Anna-Maria Mella condujo sola los sesenta kilómetros que había hasta Piilijärvi, al sudeste de Kiruna. La nieve se había derretido por la carretera, sólo quedaba una lengua de hielo en el centro de la calzada. Iba a contarle a Anni Autio, la bisabuela de Wilma Persson, que habían encontrado a Wilma, que estaba muerta. Le habría ido muy bien tener a Sven-Erik a su lado, pero ahora las cosas estaban como estaban. Él no le perdonaba lo del tiroteo mortal en Regla.

—Y ¿qué coño puedo hacer yo al respecto? —dijo Anna-Maria en voz alta dentro del coche—. Que se jubile pronto, así se librará de mí. Así podrá quedarse en casa con Airi y sus gatos.

Pero a Anna-Maria le pesaba, lo notaba. Estaba acostumbrada a bromear y hablar con todos los compañeros. Antes siempre era agradable llegar al trabajo. Ahora…

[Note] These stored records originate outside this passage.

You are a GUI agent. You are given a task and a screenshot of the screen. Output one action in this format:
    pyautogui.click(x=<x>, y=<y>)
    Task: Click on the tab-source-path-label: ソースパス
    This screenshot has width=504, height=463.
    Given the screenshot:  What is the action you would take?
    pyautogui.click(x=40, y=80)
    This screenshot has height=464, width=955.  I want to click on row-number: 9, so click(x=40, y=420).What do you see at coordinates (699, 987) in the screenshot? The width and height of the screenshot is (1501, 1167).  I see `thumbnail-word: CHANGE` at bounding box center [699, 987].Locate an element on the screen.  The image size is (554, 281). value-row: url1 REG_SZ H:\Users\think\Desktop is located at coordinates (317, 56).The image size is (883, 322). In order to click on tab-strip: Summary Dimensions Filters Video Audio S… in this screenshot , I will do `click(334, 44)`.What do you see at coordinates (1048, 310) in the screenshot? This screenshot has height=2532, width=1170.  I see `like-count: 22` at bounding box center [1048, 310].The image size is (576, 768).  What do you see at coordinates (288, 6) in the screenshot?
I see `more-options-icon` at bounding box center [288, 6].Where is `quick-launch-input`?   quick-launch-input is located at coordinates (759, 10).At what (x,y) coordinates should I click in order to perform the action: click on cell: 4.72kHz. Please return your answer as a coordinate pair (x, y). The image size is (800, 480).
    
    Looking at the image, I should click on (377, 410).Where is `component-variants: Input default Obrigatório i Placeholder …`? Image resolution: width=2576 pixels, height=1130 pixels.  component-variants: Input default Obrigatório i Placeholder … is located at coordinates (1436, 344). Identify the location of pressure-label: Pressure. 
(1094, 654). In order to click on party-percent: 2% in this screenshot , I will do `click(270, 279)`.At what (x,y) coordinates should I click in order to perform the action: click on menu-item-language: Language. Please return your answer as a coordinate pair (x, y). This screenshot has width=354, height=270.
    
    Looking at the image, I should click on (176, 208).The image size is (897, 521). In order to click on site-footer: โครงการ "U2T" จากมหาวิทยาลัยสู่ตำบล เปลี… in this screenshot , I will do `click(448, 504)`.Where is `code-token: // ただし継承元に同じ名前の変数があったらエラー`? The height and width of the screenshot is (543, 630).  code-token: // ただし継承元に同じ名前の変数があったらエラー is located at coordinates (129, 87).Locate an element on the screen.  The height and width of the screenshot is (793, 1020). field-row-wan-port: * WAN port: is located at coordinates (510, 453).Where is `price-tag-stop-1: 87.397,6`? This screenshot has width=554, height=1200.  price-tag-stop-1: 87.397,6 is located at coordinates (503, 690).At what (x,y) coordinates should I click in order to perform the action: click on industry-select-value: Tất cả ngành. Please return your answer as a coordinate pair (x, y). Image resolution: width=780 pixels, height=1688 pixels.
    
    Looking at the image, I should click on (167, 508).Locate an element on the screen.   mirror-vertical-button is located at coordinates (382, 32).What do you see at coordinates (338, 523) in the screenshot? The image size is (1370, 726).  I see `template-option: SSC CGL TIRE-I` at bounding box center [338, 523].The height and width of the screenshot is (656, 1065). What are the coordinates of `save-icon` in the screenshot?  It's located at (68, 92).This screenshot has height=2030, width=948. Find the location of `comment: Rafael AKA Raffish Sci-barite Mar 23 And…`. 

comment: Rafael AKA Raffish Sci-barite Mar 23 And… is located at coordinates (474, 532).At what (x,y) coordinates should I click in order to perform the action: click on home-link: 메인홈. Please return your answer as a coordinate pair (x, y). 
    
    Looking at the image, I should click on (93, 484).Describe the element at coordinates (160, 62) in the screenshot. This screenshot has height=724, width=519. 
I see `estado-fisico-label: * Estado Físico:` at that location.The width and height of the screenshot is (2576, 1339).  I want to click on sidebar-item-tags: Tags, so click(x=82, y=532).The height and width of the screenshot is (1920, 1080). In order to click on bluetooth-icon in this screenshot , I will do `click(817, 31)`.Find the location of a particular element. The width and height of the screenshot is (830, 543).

—¡Ya no es tan divertido! —dijo en voz alta y tomó la salida de la carretera que enlazaba la autovía E10 con el pueblo.

Y la situación no mejoraba. Últimamente le costaba un poco preguntar a los demás si se apuntaban a comer fuera. Cada vez era más frecuente que al mediodía se marchara a casa y se comiera en soledad un bol de cereales muesli con leche agria. Había empezado a llamar a Robert desde el trabajo, durante el día, para hablar de cualquier cosa. O le pedía recados: «¿Te has acordado de ponerle guantes extra a Gustav para la guardería?», «¿podrías pasarte por el súper de camino a casa?»